At a time when many companies are beefing up their call center support, computer and electronics retailer Circuit City, Richmond, VA, has decided to phase out its 1-800 telephone customer support for PCs and software.
Callers to the service, known as Answer City help line, now will be directed to hardware and software manufacturers, said Morgan Stewart, a spokesman for Circuit City.
“In taking into account [manufacturers'] improved ability to offer support and the cost-effectiveness to us, [we decided] to send customers to the manufacturers,” Stewart said. “This was not an easy decision for us, because our employees are an outstanding group of people, but the fact is, that as an industry, the manufacturers have really stepped up their product assistance and technical support and can now provide up-to-the minute information on their products.”
The company will close its call center in Tempe, AZ, resulting in the loss of 200 sales associates jobs. The company will continue to support consumer electronics calls, which will be re-routed to offices in Richmond.
PC sales accounted for 24 percent, or roughly $21 billion of Circuit City's fiscal 1997 sales, Stewart said.
While Stewart would not say that there is a connection between the timing of the shut down and the fact that sales are currently, booming–according to recently released data from Circuit City, sales reached $762.9 million in March 1998, a 17 percent increase over March 1997's sales of $652 million-he did add that “we always evaluate the services that we provide to our customers not only on the basis of whether they are a good service to provide to the customer, but also whether they are cost effective.
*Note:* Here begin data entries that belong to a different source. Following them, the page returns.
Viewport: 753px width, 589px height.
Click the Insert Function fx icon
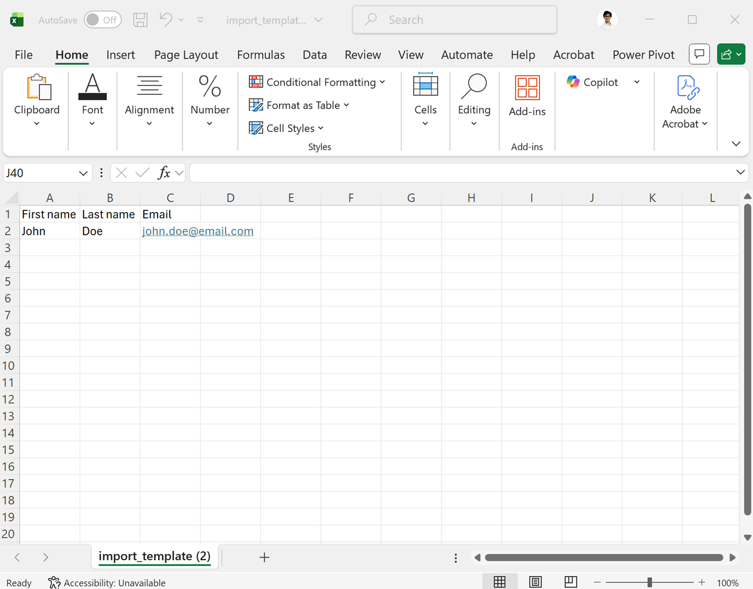(x=164, y=173)
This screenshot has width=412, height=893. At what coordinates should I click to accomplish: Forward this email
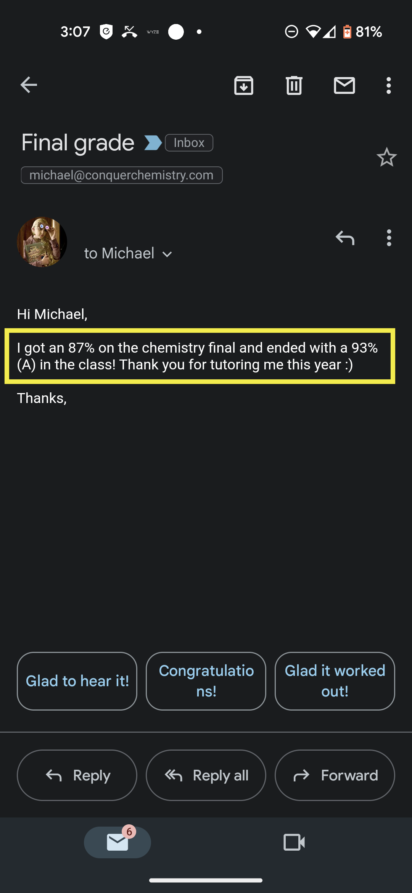coord(335,775)
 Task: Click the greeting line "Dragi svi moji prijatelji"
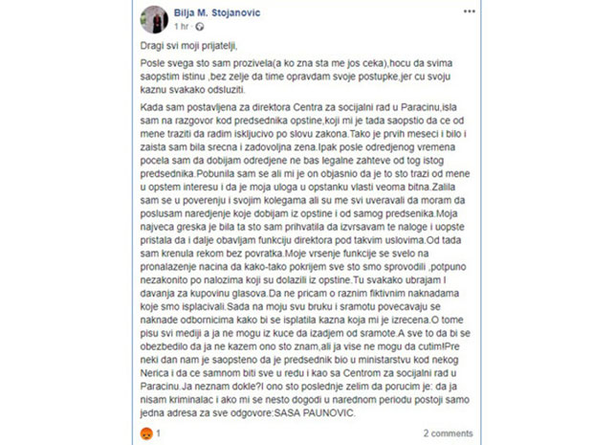(x=188, y=46)
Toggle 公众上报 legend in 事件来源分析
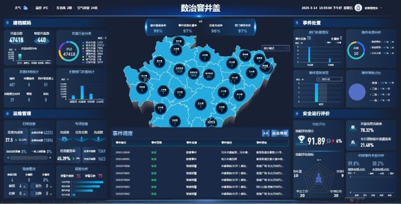 coord(375,53)
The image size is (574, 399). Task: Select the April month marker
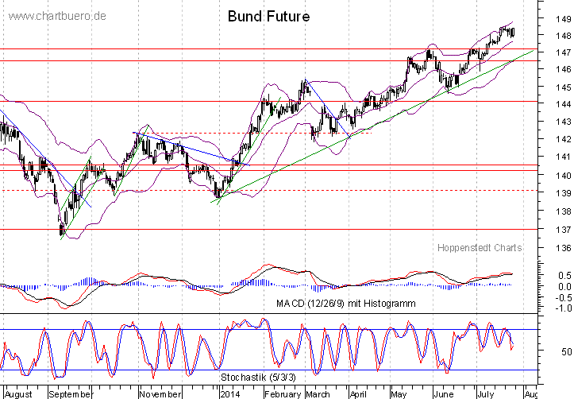point(360,393)
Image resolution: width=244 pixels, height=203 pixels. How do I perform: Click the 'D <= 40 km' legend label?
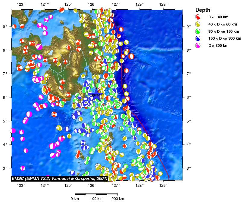(x=219, y=17)
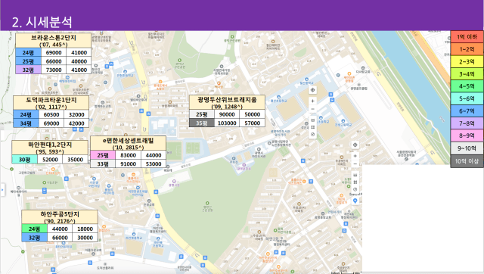Click the 9~10억 light gray legend box
The height and width of the screenshot is (274, 484).
(x=467, y=148)
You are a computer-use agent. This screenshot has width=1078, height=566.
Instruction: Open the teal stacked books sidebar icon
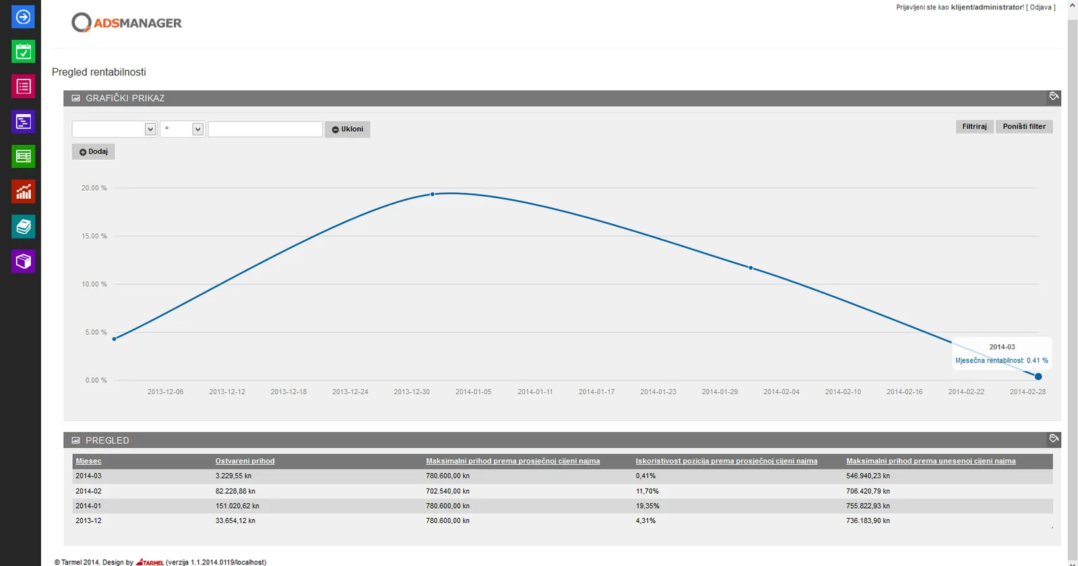pos(23,227)
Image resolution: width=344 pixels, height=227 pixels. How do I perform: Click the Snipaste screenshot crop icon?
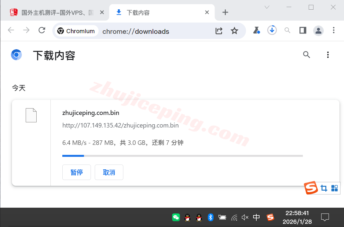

That was the basis of this decision.”
Stewart would not provide details about how the new service will work. “Obviously we have close relationships with our vendors and manufacturers, and having a call center, with well-trained sales associates, was something that we just decided to take on ourselves,” he said.
The Answer City service — applicable to hardware and bundled software — was free to consumers within 30 days of purchase; after which it was available for a $19.95-per-instance fee.
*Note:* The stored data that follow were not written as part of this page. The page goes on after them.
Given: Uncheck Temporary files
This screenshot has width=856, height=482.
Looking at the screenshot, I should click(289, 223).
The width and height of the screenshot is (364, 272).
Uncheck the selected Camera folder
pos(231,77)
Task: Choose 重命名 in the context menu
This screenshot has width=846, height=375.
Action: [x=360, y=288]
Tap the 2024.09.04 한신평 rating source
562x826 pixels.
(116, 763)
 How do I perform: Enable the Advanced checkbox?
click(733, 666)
Computer City, Fort Worth, TX, and CompUSA Inc., Dallas, two of Circuit City's largest competitors, still offer telephone support.
“In fact, we are expanding a lot of our telephone services — our free services, for those who have purchased a PC from us, and our toll services, for people who own a PC and didn't purchase it from us,” said Carol Elfstrom, a spokeswoman for CompUSA.
CompUSA's call service options include a $2.49 per minute 1-900 line for
support questions and a $24.97-per-incident support service.